A full 45 minutes after, the dispatcher rang me back, wondering where I was because the taxi was now in my driveway and couldn't find me. I'll spare you the full version of my reply. Suffice to say that if he'd followed my instructions he'd still be walking with a limp and the company would be down one yellow Ford Falcon. The dangerous stuff started to happen that same week when I pulled up at the lights in my own car. Right next to me was a cab with, in the right-hand-front wheel arch, a space-saver spare tyre. Now, you and I know, a space-saver is for emergencies only and you should use it only to get you to a tyre shop to have the flat fixed.
Not this bloke. Judging by the amount of road grime and brake dust on the space-saver, it'd been on that cab for at least a few days. Maybe more. A panic stop or wet patch on the road and he'd be crossing lanes and bouncing off whatever car was next to him. That'd be me, then.
But it got worse. Not more than a couple of days later, I jumped in the front seat of a taxi while my mate in the back seat suggested I look up, directly above my forehead. But do it slowly. No sudden movements. And there, poking about 15 mm through the roof lining was a shiny, metal screw, pointy end down. One decent bump and I was going to be screwed. Literally.
I laid my seat back to put some space between me and the self-tapper and asked the driver if he could possibly explain this example of Flintstone engineering to me. "Not my cab, mate," said the driver. "But there was another one on my side. I took it out. Bloody dangerous, I reckon."

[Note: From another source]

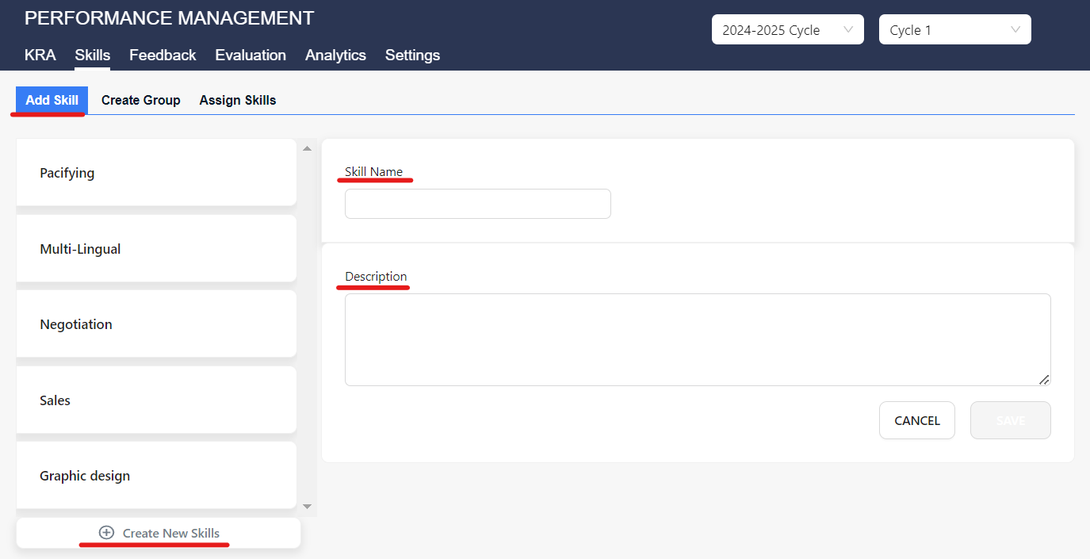Go to the Analytics section
1090x559 pixels.
pos(335,55)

Later the same week, I found myself in a Sydney cab. As well as being completely worn out, the cab was distinguished by having the driver's seatbelt pulled around the back of the seat and clipped into the buckle. That stopped the warning chime from sounding, but it also meant the driver was completely unrestrained. Aside from the idiocy inherent in driving in Sydney traffic without a seatbelt on, what about me, the paying passenger? What would happen in, say, a roll-over if the driver - now a flying object - clobbered me in the melon? I can only hope the self-tapper screw from the previous cab would have held him in place.